`push_to_hub()` for Llama 3.1 8B doesn't save `lm_head.weight` tensor #37303

wizeng23 · 2025-04-05T07:24:53Z

System Info

transformers version: 4.49.0
Platform: Linux-6.8.0-1015-gcp-x86_64-with-glibc2.35
Python version: 3.10.13
Huggingface_hub version: 0.30.1
Safetensors version: 0.5.3
Accelerate version: 1.2.1
Accelerate config: not found
DeepSpeed version: not installed
PyTorch version (GPU?): 2.5.1+cu124 (True)
Tensorflow version (GPU?): not installed (NA)
Flax version (CPU?/GPU?/TPU?): not installed (NA)
Jax version: not installed
JaxLib version: not installed
Using distributed or parallel set-up in script?:
Using GPU in script?:
GPU type: NVIDIA A100-SXM4-40GB

Who can help?

@ArthurZucker

Information

The official example scripts
My own modified scripts

Tasks

An officially supported task in the examples folder (such as GLUE/SQuAD, ...)
My own task or dataset (give details below)

Reproduction

import torch
import transformers
model = transformers.AutoModel.from_pretrained("meta-llama/Llama-3.1-8B", torch_dtype=torch.bfloat16)
model.push_to_hub('wizeng23/Llama-test')
tokenizer = transformers.AutoTokenizer.from_pretrained("meta-llama/Llama-3.1-8B")
tokenizer.push_to_hub('wizeng23/Llama-test')

Expected behavior

I'd expect the model weights to be completely unchanged when saving the model. However, it seems the lm_head.weight is not saved at all. model-00004-of-00004.safetensors for Llama 3.1 8B 1.17GB, while in the saved model, it's 117MB: https://huggingface.co/wizeng23/Llama-test/tree/main. I checked the save tensor file, and the only difference is the missing lm head tensor (shape [128256, 4096]); this is 500M params, which seems to fully account for the missing size.

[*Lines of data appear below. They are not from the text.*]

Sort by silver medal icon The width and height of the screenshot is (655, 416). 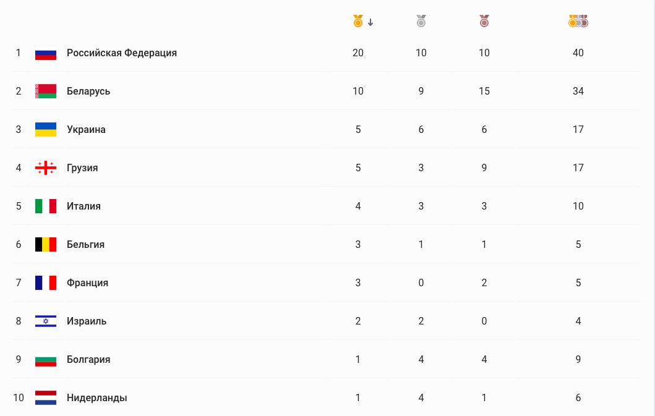click(421, 21)
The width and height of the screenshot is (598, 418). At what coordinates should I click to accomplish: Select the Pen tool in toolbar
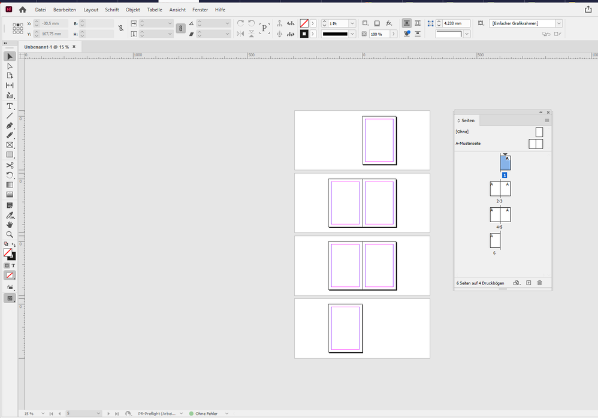10,125
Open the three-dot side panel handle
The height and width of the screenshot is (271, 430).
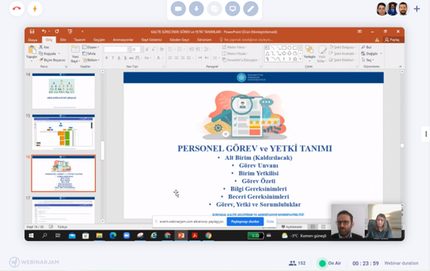click(x=426, y=134)
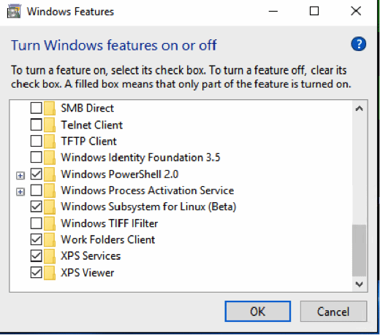Image resolution: width=380 pixels, height=335 pixels.
Task: Click the scrollbar up arrow
Action: tap(360, 108)
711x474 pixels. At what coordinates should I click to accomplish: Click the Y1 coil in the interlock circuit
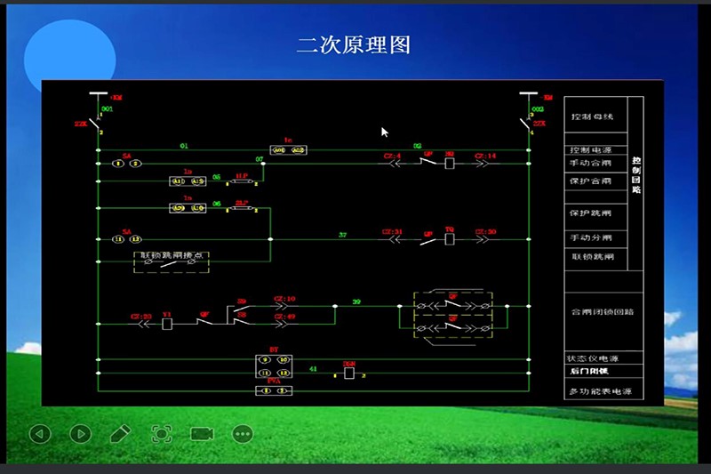[166, 324]
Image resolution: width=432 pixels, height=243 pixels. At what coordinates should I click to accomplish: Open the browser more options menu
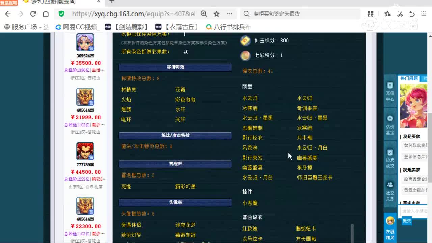pos(229,14)
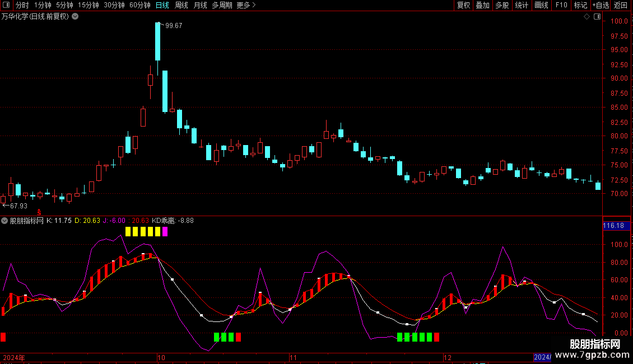Click the 复权 button
Image resolution: width=633 pixels, height=364 pixels.
point(463,5)
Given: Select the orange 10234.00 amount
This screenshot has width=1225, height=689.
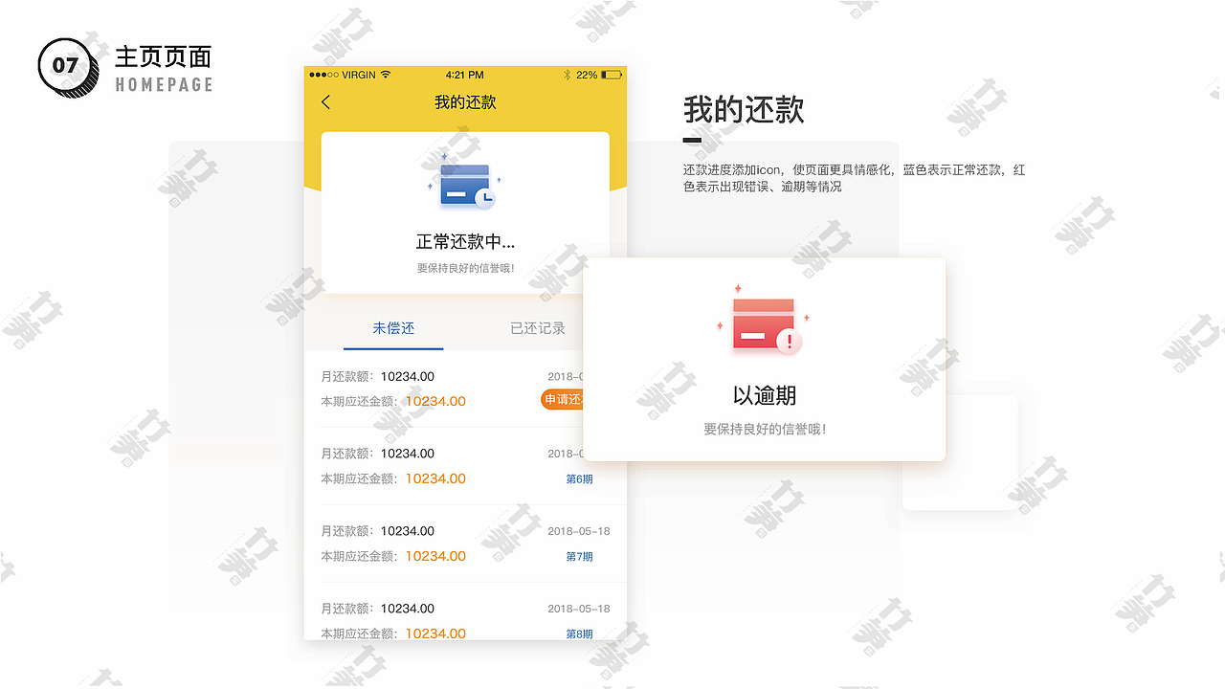Looking at the screenshot, I should click(x=434, y=401).
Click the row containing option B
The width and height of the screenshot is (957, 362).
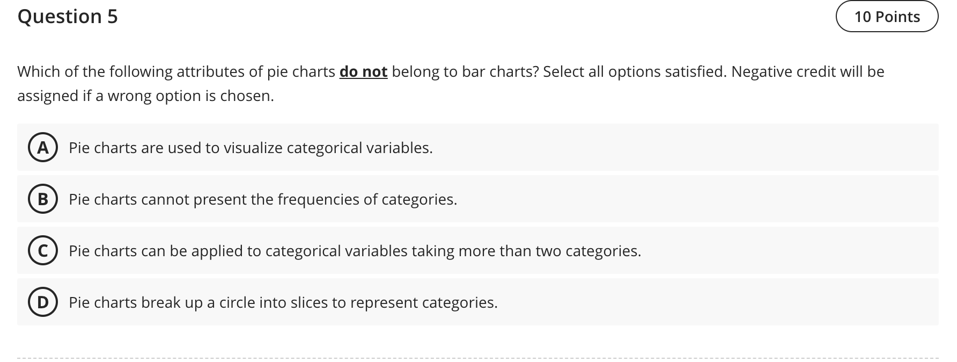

The text was updated successfully, but these errors were encountered:

zucchini-nlp · 2025-04-07T08:43:06Z

If the weights are tied, we don't save lm head. When loading the model, an embed_tokens weight can be used for both: embedding and the head. Is loading back raising warnings like "Some weights are not initialized from ckpt"?

Zephyr271828 · 2025-04-07T18:20:06Z

Hi! @wizeng23 , just as @zucchini-nlp mentioned, sometimes tied weights is the reason that lm_head cannot be found in model.state_dict().keys(). You may check this comment.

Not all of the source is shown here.